There will never be enough information to satisfy some people. Some persons
will always oppose medical access to cannabis for reasons unrelated to
science. This includes those who are committing senseless violations of
constitutional rights while enriching the huge drug testing industry. This
includes most law enforcement and the prison industrial complex, which has
become a major political force and needs a steady stream of “customers”
(prisoners) to satisfy its profit quota driven by shareholder expectations.
Private industry entering the prison business is especially scary.

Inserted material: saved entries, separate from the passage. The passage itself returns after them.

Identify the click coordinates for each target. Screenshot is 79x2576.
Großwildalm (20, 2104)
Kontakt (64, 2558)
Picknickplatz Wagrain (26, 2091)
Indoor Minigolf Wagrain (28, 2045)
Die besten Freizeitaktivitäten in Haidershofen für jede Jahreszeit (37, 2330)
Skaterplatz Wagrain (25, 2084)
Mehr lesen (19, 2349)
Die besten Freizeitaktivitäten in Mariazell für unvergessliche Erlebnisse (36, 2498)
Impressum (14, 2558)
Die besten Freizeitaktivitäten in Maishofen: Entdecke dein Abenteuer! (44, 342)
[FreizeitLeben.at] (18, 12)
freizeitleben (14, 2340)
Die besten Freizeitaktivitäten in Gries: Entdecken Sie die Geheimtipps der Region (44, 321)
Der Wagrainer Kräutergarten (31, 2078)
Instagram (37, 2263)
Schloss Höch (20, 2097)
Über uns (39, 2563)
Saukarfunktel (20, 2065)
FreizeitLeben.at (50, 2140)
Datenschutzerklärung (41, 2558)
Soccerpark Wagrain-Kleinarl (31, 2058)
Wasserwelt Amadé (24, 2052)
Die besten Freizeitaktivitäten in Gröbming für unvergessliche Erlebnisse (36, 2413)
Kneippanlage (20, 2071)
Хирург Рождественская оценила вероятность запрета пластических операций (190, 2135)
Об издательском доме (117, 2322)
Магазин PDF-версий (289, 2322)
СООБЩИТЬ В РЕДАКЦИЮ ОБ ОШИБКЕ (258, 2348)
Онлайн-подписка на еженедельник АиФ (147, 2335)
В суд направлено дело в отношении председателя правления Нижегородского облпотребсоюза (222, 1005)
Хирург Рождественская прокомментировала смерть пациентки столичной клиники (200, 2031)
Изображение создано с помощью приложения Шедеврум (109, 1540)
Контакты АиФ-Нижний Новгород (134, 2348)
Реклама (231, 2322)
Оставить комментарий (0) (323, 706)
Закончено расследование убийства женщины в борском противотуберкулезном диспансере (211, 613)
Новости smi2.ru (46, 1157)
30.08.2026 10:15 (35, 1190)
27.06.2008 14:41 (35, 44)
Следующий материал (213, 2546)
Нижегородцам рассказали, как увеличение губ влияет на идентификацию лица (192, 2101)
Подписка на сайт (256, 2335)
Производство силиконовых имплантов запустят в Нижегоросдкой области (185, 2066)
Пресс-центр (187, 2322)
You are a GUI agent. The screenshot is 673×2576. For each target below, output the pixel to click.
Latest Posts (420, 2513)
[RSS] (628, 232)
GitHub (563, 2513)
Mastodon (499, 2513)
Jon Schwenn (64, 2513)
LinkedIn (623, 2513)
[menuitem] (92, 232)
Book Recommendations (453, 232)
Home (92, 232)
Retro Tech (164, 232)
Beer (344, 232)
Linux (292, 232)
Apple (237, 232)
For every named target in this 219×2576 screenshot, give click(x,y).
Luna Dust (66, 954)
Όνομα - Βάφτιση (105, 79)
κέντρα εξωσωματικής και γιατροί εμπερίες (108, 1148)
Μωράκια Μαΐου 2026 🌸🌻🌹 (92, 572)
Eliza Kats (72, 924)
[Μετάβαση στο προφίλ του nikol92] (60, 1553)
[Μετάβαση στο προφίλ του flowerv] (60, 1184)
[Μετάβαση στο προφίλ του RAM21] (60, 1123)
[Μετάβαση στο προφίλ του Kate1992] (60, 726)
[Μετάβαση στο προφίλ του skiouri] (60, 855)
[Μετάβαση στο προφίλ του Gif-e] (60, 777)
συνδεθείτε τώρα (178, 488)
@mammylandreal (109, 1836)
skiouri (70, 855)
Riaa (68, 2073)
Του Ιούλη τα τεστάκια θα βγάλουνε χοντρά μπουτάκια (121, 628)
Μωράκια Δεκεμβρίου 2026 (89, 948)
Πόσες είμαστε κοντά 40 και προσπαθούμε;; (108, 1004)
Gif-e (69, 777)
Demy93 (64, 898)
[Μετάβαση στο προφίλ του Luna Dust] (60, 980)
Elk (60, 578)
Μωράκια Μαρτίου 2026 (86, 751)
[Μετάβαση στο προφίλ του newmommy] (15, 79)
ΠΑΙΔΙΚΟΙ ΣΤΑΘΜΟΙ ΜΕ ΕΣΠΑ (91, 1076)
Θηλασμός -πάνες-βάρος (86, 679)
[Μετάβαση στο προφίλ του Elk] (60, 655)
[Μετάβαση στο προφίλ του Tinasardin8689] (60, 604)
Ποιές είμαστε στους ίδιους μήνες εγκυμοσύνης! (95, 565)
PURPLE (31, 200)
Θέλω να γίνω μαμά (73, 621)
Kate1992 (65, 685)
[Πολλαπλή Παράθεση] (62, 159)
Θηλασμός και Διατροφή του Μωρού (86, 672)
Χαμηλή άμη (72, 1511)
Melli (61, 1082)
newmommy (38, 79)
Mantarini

But most of all, this includes the barbarians in the current Bush
Administration such as Attorney General Ashcroft and his cronies at the Drug
Enforcement Administration (DEA) and the Office of National Drug Control
Policy (ONDCP). Doesn’t US Justice, DEA, and ONDCP have better things to do
than raid medical cannabis clubs in California, take medicine from dying and
suffering patients, block medical research, convolute administrative rules
concerning controlled drugs and threaten doctors? Their War on Drugs is a
war on good American citizens whose crime is “illness” and it must stop.
Americans must stand up for our fellow citizens who are chronically and
terminally ill. This is an issue of personal choice for them and, after all,
we may be sick someday and want the same choices available to us. In spite
of the harsh reality of the “War on Drugs” and the “War to Make Money”,
common sense must prevail and patient advocacy must come first.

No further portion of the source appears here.